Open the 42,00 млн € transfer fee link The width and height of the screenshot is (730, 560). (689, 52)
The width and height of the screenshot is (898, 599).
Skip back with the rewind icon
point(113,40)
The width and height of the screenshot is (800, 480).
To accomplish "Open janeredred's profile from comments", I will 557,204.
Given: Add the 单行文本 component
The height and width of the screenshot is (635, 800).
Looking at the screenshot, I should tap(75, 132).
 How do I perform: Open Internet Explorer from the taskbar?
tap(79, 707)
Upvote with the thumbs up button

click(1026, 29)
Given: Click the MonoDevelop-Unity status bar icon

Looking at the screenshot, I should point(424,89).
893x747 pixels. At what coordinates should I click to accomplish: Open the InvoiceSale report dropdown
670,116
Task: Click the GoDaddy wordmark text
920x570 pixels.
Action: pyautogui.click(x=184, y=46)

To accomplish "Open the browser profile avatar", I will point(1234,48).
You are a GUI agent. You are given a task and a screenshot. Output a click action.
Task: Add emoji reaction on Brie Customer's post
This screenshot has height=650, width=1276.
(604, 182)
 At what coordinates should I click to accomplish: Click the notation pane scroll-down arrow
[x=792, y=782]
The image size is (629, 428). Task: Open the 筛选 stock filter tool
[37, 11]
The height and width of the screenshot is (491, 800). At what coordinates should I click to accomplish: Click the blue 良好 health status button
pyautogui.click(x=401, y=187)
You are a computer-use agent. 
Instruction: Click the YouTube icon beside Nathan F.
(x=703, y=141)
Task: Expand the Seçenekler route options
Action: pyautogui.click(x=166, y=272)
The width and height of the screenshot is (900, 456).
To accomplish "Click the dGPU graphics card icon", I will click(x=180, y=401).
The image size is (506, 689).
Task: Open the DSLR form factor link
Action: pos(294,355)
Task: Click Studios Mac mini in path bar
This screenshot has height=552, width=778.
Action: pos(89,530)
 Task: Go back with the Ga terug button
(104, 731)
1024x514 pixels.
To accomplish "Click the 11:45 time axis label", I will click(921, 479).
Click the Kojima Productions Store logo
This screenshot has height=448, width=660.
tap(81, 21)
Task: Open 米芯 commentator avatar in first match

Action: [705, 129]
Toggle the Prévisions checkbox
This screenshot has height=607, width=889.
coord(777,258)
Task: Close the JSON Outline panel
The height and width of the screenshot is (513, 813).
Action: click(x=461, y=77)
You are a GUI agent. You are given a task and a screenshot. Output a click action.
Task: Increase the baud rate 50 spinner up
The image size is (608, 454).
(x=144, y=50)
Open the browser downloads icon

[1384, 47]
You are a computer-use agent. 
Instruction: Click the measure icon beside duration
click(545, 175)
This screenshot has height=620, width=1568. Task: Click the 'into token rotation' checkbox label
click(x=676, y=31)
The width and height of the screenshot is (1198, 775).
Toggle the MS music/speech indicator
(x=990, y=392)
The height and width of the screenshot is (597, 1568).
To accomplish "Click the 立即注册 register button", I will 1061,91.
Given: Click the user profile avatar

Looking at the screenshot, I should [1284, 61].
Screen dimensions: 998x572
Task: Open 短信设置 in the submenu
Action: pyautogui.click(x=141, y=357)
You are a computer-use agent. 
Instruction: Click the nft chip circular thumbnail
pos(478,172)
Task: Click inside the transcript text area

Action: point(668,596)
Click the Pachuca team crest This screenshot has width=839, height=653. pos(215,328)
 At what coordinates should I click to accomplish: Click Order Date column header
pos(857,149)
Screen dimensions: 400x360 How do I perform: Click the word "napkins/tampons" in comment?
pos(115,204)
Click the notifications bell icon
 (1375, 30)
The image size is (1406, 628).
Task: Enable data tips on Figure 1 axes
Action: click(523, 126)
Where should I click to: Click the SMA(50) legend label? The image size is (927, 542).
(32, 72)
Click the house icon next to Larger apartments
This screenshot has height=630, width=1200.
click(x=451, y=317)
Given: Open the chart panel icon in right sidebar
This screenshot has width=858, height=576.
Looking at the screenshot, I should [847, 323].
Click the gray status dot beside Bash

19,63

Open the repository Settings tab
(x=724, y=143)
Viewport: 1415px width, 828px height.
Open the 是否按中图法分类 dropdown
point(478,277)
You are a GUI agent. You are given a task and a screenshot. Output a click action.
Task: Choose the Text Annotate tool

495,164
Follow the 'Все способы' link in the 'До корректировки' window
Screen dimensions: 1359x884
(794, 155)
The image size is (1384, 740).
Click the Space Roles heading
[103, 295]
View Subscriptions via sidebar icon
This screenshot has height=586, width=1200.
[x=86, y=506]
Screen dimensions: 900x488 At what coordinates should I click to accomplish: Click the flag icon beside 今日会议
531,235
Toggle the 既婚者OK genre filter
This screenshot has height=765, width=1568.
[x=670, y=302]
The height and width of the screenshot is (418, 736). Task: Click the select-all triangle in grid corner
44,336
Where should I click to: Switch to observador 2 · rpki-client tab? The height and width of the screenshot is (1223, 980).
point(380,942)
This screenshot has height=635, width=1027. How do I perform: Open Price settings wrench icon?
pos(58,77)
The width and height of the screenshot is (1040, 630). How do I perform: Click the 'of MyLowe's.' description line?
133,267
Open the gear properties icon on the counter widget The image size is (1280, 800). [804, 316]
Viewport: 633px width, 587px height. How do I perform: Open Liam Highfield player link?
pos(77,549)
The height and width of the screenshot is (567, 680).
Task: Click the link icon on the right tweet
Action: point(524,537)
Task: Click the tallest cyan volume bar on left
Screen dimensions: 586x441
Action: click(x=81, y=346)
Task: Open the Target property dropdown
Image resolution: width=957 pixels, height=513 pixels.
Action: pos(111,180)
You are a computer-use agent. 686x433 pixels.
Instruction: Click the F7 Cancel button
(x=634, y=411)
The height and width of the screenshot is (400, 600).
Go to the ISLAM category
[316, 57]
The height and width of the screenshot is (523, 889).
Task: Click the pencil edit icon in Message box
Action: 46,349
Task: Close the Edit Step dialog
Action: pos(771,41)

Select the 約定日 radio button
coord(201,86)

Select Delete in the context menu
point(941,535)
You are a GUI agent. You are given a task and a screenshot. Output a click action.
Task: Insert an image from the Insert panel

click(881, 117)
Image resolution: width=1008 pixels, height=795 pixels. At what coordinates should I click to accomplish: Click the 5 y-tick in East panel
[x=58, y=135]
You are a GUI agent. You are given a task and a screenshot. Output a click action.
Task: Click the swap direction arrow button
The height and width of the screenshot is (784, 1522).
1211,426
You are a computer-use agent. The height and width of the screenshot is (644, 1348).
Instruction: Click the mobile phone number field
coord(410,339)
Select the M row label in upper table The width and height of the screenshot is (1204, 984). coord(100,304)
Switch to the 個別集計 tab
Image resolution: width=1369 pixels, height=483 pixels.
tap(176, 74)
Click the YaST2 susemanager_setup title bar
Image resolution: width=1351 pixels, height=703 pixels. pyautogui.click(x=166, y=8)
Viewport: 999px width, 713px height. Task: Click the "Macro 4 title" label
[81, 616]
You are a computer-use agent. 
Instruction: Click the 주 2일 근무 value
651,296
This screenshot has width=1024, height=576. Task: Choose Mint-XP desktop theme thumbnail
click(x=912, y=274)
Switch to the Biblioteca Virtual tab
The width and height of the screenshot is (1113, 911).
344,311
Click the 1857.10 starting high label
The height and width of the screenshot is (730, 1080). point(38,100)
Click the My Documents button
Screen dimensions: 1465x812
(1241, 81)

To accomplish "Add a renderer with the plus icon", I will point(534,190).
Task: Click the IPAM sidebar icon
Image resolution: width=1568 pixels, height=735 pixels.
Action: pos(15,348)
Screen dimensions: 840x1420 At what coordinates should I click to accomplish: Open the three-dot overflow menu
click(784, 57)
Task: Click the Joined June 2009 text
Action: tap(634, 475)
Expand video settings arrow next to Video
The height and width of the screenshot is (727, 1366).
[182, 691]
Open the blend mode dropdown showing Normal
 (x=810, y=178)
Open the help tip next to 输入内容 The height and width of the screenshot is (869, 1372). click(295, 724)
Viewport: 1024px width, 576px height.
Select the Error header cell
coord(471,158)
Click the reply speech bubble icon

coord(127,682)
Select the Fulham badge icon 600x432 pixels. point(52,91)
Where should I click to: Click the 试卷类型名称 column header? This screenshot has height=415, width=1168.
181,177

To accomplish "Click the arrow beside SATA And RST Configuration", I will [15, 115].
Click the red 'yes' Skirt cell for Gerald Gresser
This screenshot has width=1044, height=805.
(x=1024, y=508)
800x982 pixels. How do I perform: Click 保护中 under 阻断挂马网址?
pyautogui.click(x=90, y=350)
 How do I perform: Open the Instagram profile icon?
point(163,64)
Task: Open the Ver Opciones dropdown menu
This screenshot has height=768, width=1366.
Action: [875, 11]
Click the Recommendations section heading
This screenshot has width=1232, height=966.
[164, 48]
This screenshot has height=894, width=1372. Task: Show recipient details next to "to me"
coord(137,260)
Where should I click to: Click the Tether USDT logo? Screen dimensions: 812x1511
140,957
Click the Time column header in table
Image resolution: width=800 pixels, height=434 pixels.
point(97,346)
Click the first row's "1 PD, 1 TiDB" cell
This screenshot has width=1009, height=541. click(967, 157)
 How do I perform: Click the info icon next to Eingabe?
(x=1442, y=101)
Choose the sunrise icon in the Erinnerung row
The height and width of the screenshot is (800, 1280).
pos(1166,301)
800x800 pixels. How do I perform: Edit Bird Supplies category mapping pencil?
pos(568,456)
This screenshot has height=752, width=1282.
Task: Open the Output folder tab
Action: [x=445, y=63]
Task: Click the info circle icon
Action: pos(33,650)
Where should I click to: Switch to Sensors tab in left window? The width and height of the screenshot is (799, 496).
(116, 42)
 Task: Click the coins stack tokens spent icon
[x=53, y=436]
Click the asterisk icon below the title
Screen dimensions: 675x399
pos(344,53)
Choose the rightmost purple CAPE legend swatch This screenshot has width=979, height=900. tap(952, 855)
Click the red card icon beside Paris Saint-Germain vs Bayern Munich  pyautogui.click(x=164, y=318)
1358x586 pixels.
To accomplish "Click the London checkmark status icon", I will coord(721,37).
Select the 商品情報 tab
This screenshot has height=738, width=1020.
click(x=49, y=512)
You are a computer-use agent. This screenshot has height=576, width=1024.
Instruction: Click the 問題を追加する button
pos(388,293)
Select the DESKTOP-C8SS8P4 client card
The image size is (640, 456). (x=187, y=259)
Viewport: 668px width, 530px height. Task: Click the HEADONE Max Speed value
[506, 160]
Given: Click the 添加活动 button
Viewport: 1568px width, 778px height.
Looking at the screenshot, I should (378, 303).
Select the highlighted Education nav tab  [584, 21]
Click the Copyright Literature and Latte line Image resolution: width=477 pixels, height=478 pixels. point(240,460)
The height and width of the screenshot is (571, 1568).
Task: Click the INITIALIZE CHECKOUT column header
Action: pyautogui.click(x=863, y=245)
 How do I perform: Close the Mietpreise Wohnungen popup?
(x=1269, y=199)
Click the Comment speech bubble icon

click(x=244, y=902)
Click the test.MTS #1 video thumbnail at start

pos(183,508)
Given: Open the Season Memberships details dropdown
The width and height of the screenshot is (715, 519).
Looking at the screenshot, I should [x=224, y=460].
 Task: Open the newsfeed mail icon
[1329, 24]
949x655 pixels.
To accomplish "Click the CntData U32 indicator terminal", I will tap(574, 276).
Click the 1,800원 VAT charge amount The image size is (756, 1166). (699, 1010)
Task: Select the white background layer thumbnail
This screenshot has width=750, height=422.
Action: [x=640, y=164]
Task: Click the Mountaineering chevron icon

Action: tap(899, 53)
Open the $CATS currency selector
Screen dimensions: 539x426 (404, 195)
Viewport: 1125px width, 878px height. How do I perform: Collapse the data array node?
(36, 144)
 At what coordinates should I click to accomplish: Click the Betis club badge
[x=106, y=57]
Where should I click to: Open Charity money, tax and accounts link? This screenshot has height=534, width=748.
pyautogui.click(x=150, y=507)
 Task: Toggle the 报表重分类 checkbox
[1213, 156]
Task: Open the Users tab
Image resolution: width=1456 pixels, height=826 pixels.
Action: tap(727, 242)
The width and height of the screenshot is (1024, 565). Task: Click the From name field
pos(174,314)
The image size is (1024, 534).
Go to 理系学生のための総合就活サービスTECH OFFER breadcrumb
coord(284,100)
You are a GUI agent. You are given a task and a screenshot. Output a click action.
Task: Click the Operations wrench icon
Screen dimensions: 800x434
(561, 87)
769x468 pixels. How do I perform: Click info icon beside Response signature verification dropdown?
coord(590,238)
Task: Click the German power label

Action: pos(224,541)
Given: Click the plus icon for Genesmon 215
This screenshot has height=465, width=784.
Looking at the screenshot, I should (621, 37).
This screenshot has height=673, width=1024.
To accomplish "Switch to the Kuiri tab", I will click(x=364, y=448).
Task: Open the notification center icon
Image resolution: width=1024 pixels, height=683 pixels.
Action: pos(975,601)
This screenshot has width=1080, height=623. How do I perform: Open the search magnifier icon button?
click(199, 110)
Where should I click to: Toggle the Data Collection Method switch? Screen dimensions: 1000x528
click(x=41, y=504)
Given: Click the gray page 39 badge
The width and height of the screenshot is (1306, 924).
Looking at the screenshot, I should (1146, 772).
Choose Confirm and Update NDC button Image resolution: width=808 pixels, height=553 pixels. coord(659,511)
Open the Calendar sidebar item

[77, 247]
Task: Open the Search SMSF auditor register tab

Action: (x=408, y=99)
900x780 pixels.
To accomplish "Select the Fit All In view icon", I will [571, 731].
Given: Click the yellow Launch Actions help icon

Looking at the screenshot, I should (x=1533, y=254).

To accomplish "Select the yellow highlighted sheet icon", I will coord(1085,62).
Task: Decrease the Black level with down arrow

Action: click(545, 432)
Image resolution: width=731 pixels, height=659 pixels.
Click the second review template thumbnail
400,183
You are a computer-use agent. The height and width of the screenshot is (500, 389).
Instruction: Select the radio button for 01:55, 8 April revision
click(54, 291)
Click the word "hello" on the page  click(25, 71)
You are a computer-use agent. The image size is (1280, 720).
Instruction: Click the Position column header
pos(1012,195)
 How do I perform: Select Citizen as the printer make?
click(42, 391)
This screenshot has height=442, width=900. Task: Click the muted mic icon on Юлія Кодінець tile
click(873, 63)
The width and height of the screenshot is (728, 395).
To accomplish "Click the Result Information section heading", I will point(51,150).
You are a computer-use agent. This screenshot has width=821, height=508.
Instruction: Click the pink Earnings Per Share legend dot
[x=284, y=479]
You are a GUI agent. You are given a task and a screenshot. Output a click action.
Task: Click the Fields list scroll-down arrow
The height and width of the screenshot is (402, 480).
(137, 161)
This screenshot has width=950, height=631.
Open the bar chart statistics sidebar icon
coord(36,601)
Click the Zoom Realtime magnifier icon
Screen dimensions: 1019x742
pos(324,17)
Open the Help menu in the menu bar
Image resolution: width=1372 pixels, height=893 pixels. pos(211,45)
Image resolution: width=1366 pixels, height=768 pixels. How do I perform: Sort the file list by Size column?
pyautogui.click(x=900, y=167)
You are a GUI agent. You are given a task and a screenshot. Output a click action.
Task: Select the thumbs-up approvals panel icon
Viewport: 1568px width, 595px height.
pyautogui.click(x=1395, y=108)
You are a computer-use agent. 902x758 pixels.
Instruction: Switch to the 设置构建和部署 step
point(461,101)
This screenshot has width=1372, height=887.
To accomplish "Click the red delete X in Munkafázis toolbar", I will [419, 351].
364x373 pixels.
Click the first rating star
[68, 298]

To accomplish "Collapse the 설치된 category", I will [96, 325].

PROBLEM STATEMENT:
Reproduce each line of the records in which the word "page" appears.

SOLUTION TO THIS PROBLEM:
Given: Click the gray page 39 badge
Click the word "hello" on the page  click(25, 71)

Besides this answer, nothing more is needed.